Ao sagrado mandamento da objetividade narrativa ou naturalista, sobrepunha a liberdade de ir e vir na história. Contra a lei do narrador oculto, se intrometia para comentar, filosofar, contextualizar e intertextualizar.
“Este último capítulo é todo de negativas. Não alcancei a celebridade do emplasto, não fui ministro, não fui califa, não conheci o casamento. Verdade é que, ao lado dessas faltas, coube-me a boa fortuna de não comprar o pão com o suor do meu rosto. Mais; não padeci a morte de D. Plácida, nem a semidemência do Quincas Borba. Somadas umas coisas e outras, qualquer pessoa imaginará que não houve míngua nem sobra, e conseguintemente que saí quite com a vida. E imaginará mal; porque ao chegar a este outro lado do mistério, achei-me com um pequeno saldo, que é a derradeira negativa deste capítulo de negativas: — Não tive filhos, não transmiti a nenhuma criatura o legado da nossa miséria.”

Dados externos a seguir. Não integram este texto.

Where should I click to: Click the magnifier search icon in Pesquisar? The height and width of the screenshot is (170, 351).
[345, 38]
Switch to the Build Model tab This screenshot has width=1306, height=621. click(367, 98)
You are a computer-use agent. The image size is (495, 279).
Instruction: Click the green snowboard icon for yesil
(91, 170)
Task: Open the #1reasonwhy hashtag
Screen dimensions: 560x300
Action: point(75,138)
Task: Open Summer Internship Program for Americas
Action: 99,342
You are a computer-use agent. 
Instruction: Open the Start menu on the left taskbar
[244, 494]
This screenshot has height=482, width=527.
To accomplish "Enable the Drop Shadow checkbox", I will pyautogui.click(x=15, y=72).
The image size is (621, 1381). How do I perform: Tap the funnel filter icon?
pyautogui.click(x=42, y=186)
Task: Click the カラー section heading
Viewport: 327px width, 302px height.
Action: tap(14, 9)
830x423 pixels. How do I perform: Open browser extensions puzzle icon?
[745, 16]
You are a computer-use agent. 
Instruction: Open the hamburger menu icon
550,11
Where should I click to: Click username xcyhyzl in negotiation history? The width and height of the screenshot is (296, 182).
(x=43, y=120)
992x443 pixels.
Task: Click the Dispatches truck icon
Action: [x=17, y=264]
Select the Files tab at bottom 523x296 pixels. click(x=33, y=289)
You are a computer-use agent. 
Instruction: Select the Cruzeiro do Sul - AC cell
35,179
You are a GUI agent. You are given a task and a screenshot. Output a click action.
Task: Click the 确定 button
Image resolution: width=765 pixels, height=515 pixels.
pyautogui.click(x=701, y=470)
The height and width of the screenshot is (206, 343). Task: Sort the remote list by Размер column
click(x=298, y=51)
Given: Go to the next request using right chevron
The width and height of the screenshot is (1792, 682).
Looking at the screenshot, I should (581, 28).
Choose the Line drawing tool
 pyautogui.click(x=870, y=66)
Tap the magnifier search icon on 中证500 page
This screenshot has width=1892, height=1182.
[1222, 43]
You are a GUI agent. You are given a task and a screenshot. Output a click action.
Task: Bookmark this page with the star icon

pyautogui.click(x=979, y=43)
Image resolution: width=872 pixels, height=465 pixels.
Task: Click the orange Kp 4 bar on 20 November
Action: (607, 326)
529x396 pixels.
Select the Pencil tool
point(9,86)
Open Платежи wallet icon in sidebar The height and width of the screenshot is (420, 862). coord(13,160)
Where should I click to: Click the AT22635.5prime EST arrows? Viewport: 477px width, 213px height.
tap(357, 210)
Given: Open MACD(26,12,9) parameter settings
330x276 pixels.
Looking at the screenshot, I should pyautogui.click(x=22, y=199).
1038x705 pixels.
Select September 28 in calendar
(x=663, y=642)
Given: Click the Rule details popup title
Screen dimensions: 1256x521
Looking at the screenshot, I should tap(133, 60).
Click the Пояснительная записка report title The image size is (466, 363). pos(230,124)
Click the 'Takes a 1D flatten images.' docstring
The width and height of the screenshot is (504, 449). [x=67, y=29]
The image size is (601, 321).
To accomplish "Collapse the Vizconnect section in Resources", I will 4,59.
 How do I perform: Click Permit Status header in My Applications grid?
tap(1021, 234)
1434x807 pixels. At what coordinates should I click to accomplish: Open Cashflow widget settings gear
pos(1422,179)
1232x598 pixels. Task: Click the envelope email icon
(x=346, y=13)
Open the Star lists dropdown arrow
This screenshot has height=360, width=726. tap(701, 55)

Em Memórias Póstumas de Brás Cubas
Tentado ser compreendido e enquadrado, como político, literato ou religioso aliado a qualquer tendência ou ideologia, era de fato um niilista que ria de tudo e a quem não cabia qualquer enquadramento.
Daí sua universidade, sua imortalidade e sua atualidade perene.
É quase impossível desqualificar a obra de Machado de Assis por qualquer de suas posições, como tentaram vários grandes críticos em diferentes épocas, depois de sua morte, 1908, e até hoje.
As tentativas de explicá-lo por seus rancores de classe, de mulato descendente de escravos, por seu elitismo ou seu machismo verbal contra suas heroínas se mostraram sempre falhas ou esbarraram no muro de sua zombaria sofisticada.
Lavrava tudo numa ironia fina o suficiente para mostrar a debilidade de tudo. Ria, num estilo objetivo, mordaz, enxuto, elegante e erudito que poucos textos mais modernos atingiriam.
Porque sua missão era entender o homem e suas motivações mais profundas, acima de qualquer modismo ou injunção circunstancial.
Ainda que povoasse suas obras dos conflitos sociais e políticos daquele século em erupção, não era determinista e nem religioso, mas só angustiado pela exploração do homem pelo homem.
Não é nada mais do que a grande literatura pode almejar para ser permanente. E um grande escritor para ser imortal.
(Aliás, fundou a Academia Brasileira de Letras e foi seu primeiro presidente, lembram?)